PREJUDICE.  There are many examples of prejudice--racial, gender, social and age among them--in the novel. Perhaps the single most important event is the trial of the Negro Tom Robinson, accused of raping a white women. Attorney Atticus Finch knows beforehand that he cannot possibly gain a jury acquittal due to the racial climate of 1935, in part because no white man will accept the word of a black man over the word of another white man. Tom's innocence is obvious--to everyone but the jury.

TOLERANCE.  Not unlike the prejudices above, the novel is filled with acts of intolerance. Boo Radley is routinely outcast by the entire community because of his unusual nocturnal habits and past troubles. Many of the women, particularly the single ones, are treated as peculiar. Children are held in less regard than in the 21st century, and the social classes are stereotyped. 

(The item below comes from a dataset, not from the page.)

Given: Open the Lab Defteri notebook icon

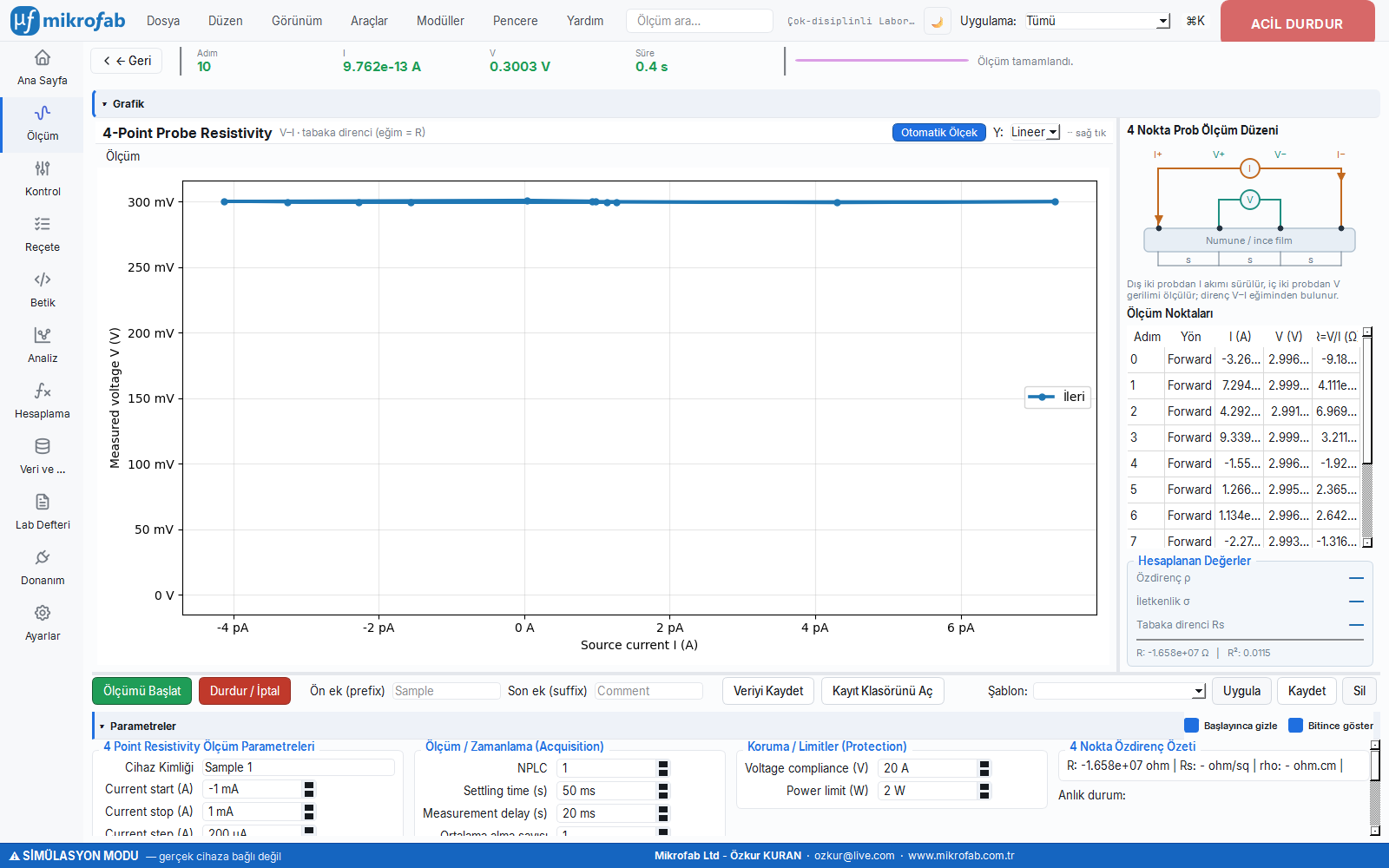Looking at the screenshot, I should coord(42,502).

LOSSOFINNOCENCE.  The children's loss of innocence is another major theme, since Atticus opens the door for his children to observe the adult world in a manner unusual in small town America in the 1930s. Other characters, such as Boo, Tom and Dill, are also affected.

KNOWLEDGEVSIGNORANCE.  Intelligent teachers are made to look foolish, and uneducated jurors have the power of life and death in TKAM. Maycomb is a town that is still behind the times, and many of the people are proud of it. Their ignorance of worldly matters is obvious in several chapters.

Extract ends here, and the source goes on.